# Kempff and Beethoven, Stereo or mono?



## Kito (Mar 31, 2020)

It's always asserted that Kempff's earlier mono cycle of the Beethoven piano sonatas are a step above the later stereo cycle. I'm curious if there are other outlier opinions, believing that not only better sound but artistic expression can be found in the stereo cycle. What do you think?


----------



## Animal the Drummer (Nov 14, 2015)

Better sound maybe, but in performance terms I too prefer the earlier set. To me the musicmaking there has a freshness and vigour that I miss in his later readings.


----------



## Phil loves classical (Feb 8, 2017)

Definitely the earlier mono version for me. He puts way more articulations in his earlier versions. His stereo remake is smoother, less idiosyncratic with a larger dynamic range. The same with the concertos. i was always disappointed with the Tempest 3rd movement, and Appassionata in the stereo remake in particular.


----------



## DavidA (Dec 14, 2012)

It is received wisdom that th3 earlier set is better. Kempff’s technique was steadier.


----------



## premont (May 7, 2015)

Phil loves classical said:


> Definitely the earlier mono version for me. He puts way more articulations in his earlier versions. His stereo remake is smoother, less idiosyncratic with a larger dynamic range.

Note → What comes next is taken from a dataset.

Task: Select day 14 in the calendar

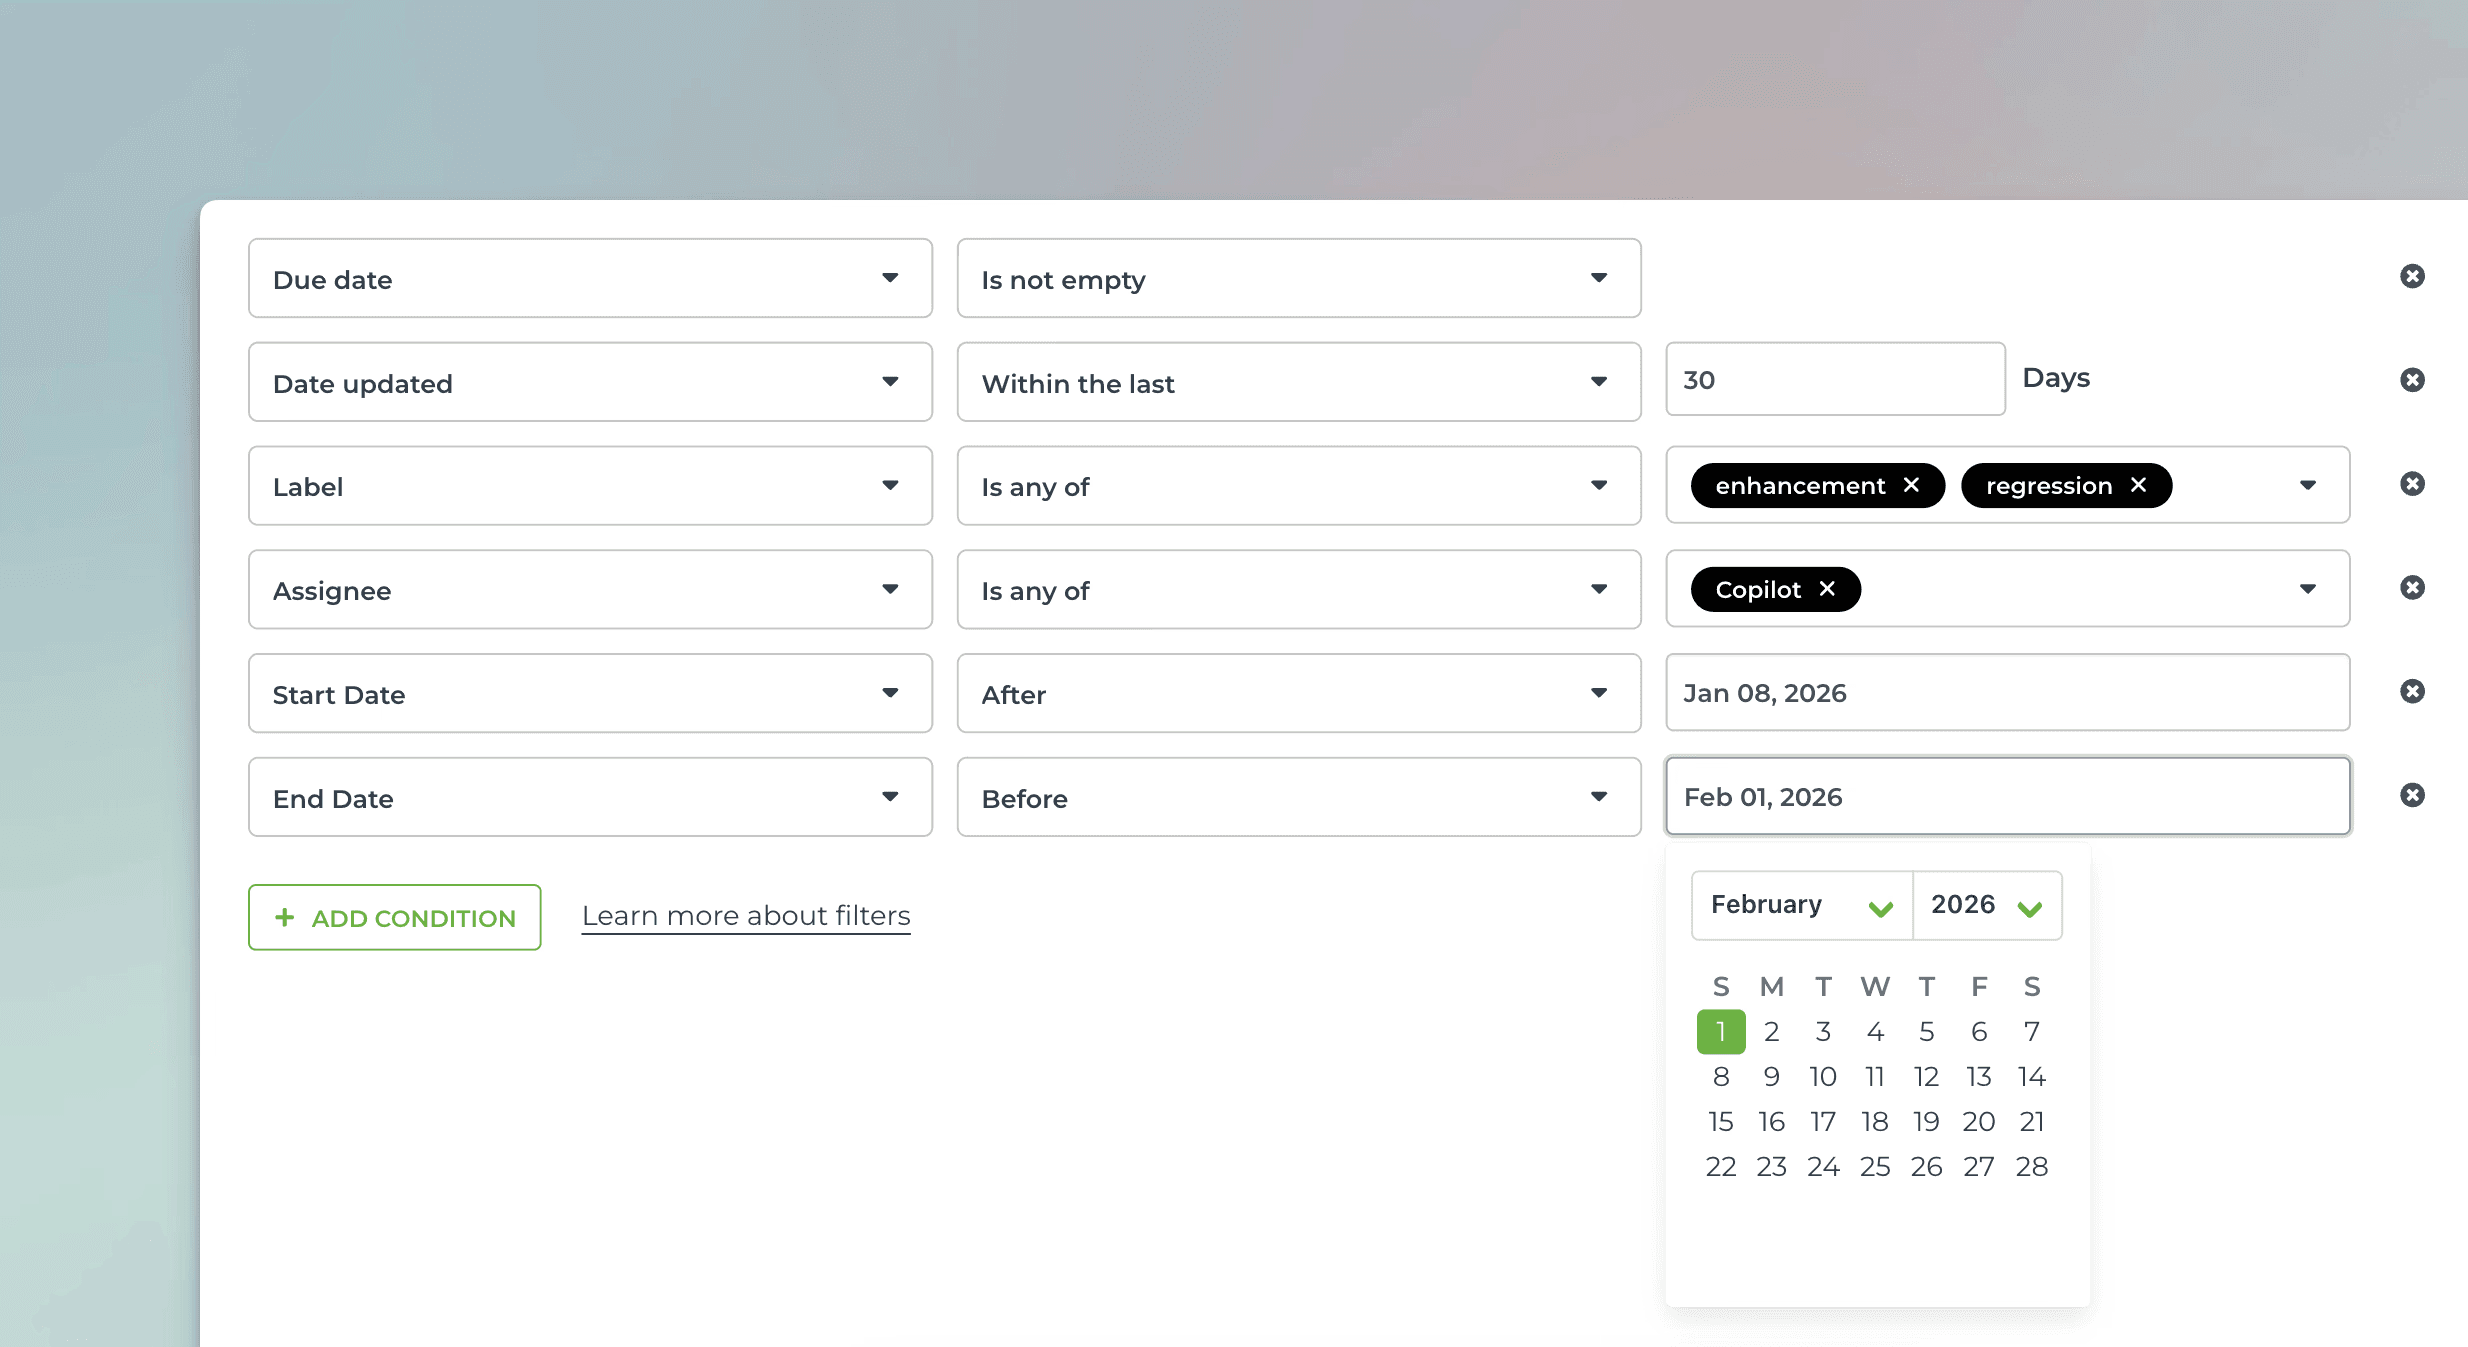Action: pos(2031,1076)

About the time of the recording of the stereo version I attended a recital with Kempff playing four sonatas by Beethoven (nos. 18,23,24 and 28). The interpretation was very similar to the ten years older mono version. The main difference was that his technical power was a bit - but not much - weaker. So I would say that a certain cautiousness is at play in the stereo set compared to the mono set.


----------



## UniversalTuringMachine (Jul 4, 2020)

The ealier set is much better than the stereo set.


----------



## rice (Mar 23, 2017)

In case someone doesn't aware of this already....


----------



## UniversalTuringMachine (Jul 4, 2020)

rice said:


> In case someone doesn't aware of this already....
> View attachment 140877


Excellent find!


----------



## ribonucleic (Aug 20, 2014)

I've never been certain to what degree the critical consensus for mono is due to critics generally favoring the more obscure/less accessible option.

You can avoid the controversy by going with Annie Fischer instead.


----------



## Knorf (Jan 16, 2020)

The truth is, both sets are very similar and provide hours of wonderful Beethoven. I suspect if you mixed the stereo set down to mono, and set up a blind listen, most people would not be able to reliably guess which is which. In any case, what is different about the stereo set is slightly less emphasis on virtuosity and a slightly more introspective quality at times, but really nothing objectively inferior. Both sets are recommendable in their own right, and both have terrific insights into this music.


----------



## Enthusiast (Mar 5, 2016)

ribonucleic said:


> I've never been certain to what degree the critical consensus for mono is due to critics generally favoring the more obscure/less accessible option.
> 
> You can avoid the controversy by going with Annie Fischer instead.


I can't hear Fischer as an alternative to Kempff. They are so different that I couldn't choose between them. But of the Kempff sonata sets I do think the mono set is the better. The critical consensus for that started long ago and there was nothing obscure about the mono set. The stereo set is also very good, though, and I think there is a critical consensus for that view as well.

For the Beethoven concertos there is a similar choice - the earlier mono recordings and the later stereo ones - and with these the two are quite different. Again I love both but with these I cannot join the critical consensus that the earlier is much better.


----------



## Russell Chee (Dec 3, 2019)

You might even want to check out Kempff's pre-war/wartime recordings on APR! A very quirky, unique style that (imo) reflects more clearly what all the fuss was about with Kempff before the war. His post-war style was equally valid and wonderful, but less suffused with personality in my view.


----------



## Kito (Mar 31, 2020)

....and I have always enjoyed the booklet that came with the original stereo set comprising Kempff's thoughts on each sonata, quite as poetic as his playing.


----------



## wkasimer (Jun 5, 2017)

Enthusiast said:


> I can't hear Fischer as an alternative to Kempff. They are so different that I couldn't choose between them.


Au contraire - they're so different that it's easy for me to choose between them.


----------



## premont (May 7, 2015)

wkasimer said:


> Au contraire - they're so different that it's easy for me to choose between them.


They are so different that one needs both.


----------